Spanning the longest stretch of river in the northern Rhône—from Condrieu in the north, to Cornas in the south—the heart of St.-Joseph lies directly across the Rhône River from Hermitage. While its soils are basically the same as Hermitage: granite, supplemented by sand and gravel, its east facing slope receives less sunlight than Hermitage, which causes less overall berry ripening on its Syrah vines. However, some of the best of them can rival any fine expression of Hermitage, Cote-Rotie or Cornas with concentrated black fruits, dark spices, crushed rock and violets. A general advantage of the region is that its Syrahs typically don’t need as much time in the bottle compared to a Cote-Rotie or Hermitage and are much easier on the bank account!
A textbook St.-Joseph red is firm with a core of minerality that is enhanced by savory and peppery qualities. Aromas and flavors of smoke, olives, herbs, and violets are common; its wines are dense in red and black fruit.
St.-Joseph is also a source of fine northern Rhône white wine. Viognier, Marsanne and Roussanne grow well here and can be blended or made into single varietal wines. St.-Joseph whites are full and silky with citrus, pear and pineapple flavors and a rich bouquet reminiscent of honeysuckle, toasted nuts, spice and caramel.
Marked by unmistakable deep purple hue and savory aromatics, Syrah accounts for a good deal of some of the most intense, powerful and age-worthy reds in the world. Native to the Northern Rhône, Syrah still achieves some of its maximum potential here, especially from Hermitage and Côte-Rôtie.
Syrah also plays an important component in the canonical Southern Rhône blends based on Grenache, Syrah and Mourvèdre, adding color, depth, complexity and structure to the mix. Today these blends have become well-appreciated from key appellations of the New World, namely Australia, California and increasingly, with praise, from Washington.
In the Glass
Syrah typically shows aromas and flavors of purple fruits, fragrant violets, baking spice, white pepper and even bacon, smoke or black olive. In Australia, where it goes under the name Shiraz, it produces deep, dark, intense and often, jammy reds. While Northern Rhône examples are typically less fruity and more earthy, California appears increasingly capable of either style.
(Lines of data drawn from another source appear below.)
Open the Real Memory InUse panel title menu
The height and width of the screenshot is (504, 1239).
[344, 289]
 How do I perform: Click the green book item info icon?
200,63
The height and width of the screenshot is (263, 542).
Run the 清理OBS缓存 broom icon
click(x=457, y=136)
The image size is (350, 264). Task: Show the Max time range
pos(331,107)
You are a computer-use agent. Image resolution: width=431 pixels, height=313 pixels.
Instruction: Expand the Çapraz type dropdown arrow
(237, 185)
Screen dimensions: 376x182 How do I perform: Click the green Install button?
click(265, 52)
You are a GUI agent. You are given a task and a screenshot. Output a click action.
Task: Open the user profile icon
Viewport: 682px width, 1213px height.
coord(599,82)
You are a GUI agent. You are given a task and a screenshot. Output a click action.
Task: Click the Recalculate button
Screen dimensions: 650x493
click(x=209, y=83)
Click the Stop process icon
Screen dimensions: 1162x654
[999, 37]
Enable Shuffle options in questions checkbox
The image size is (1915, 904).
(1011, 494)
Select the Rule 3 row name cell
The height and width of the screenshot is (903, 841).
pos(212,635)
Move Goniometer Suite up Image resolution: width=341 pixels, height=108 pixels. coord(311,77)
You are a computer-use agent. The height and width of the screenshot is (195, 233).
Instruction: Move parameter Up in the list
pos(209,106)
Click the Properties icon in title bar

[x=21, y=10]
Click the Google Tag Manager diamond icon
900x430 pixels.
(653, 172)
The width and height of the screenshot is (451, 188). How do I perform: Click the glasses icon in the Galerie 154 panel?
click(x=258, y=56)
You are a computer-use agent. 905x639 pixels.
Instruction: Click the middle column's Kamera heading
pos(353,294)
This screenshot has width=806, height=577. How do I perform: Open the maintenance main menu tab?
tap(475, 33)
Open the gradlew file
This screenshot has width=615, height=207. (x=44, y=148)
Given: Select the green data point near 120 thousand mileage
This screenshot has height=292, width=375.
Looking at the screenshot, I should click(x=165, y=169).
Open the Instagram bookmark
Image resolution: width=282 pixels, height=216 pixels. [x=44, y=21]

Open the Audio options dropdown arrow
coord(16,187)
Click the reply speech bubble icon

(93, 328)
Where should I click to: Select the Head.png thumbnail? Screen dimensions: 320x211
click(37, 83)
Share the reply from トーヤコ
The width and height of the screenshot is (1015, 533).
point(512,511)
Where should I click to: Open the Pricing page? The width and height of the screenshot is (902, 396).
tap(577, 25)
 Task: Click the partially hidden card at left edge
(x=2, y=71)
Flavorful Moroccan-spiced lamb, grilled meats, spareribs and hard, aged cheeses are perfect with Syrah. Blue cheeses are perfect with a dense and fruit-driven Australian Shiraz.
Due to the success of Australian “Shiraz,” winemakers throughout the world have adopted this synonym for Syrah when they have produced a plush and fruit forward wine made in the Australian style. As an aside, Australians are also fond of tempering their fruit-forward Shiraz by blending with Cabernet Sauvignon, which adds depth and structure.